__Data extracts__
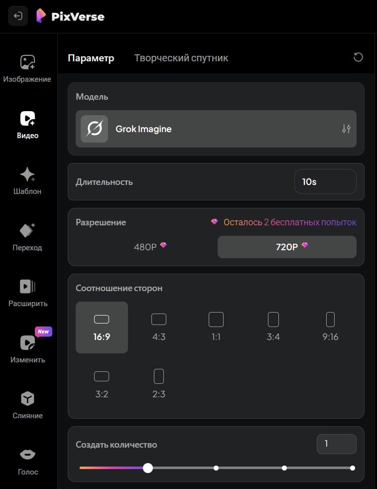Select the 720P resolution option
This screenshot has width=377, height=489.
pos(287,247)
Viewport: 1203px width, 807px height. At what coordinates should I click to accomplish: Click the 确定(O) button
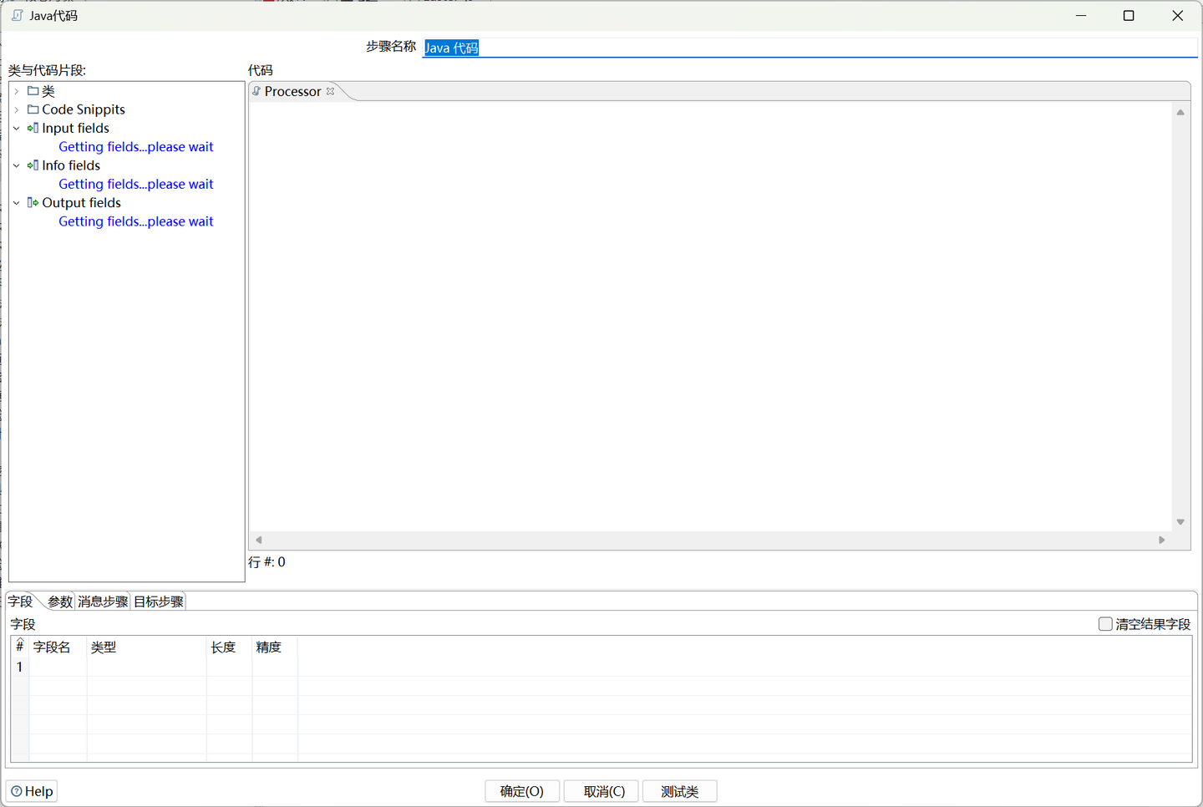(522, 791)
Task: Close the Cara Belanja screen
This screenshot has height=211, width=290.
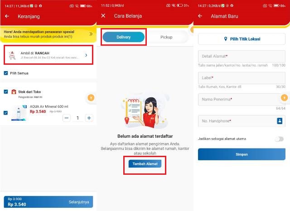Action: coord(103,16)
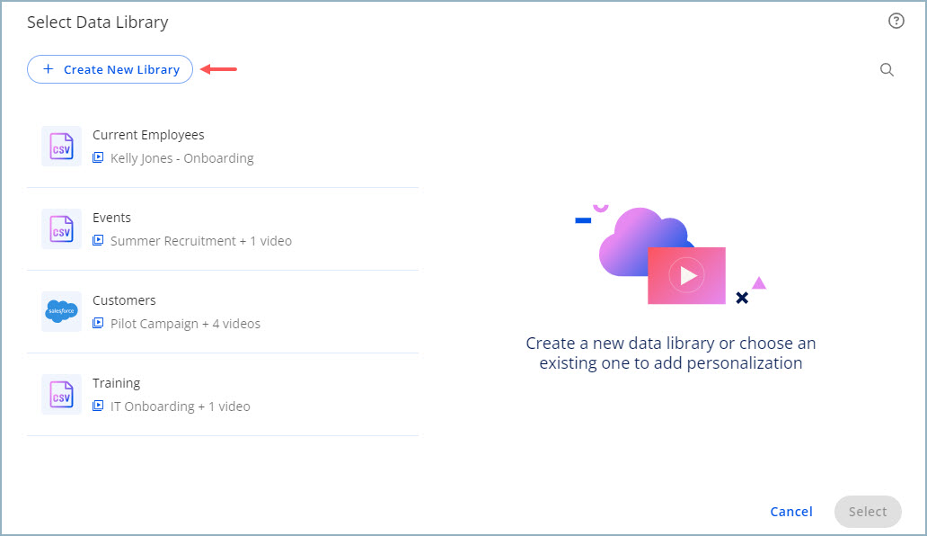Click the video icon beside Pilot Campaign
Image resolution: width=927 pixels, height=536 pixels.
[x=99, y=323]
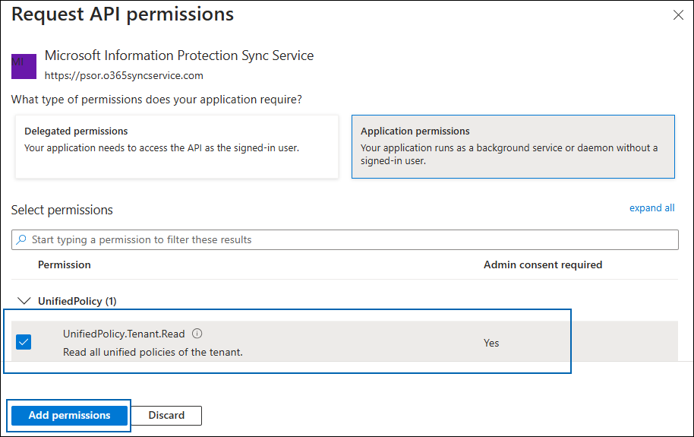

__What you need to do__
All lines from the one holding "Viewport: 1203px width, 807px" through the last line of the entries, and nothing else, are to be output exactly; leave out the pictures.

__Completed exercise__
Viewport: 1203px width, 807px height. At what coordinates should I click to accomplish: Click the 确定(O) button
(522, 791)
Task: Close the Cara Belanja screen
This screenshot has height=211, width=290.
Action: coord(103,16)
Click the video icon beside Pilot Campaign
Image resolution: width=927 pixels, height=536 pixels.
[x=99, y=323]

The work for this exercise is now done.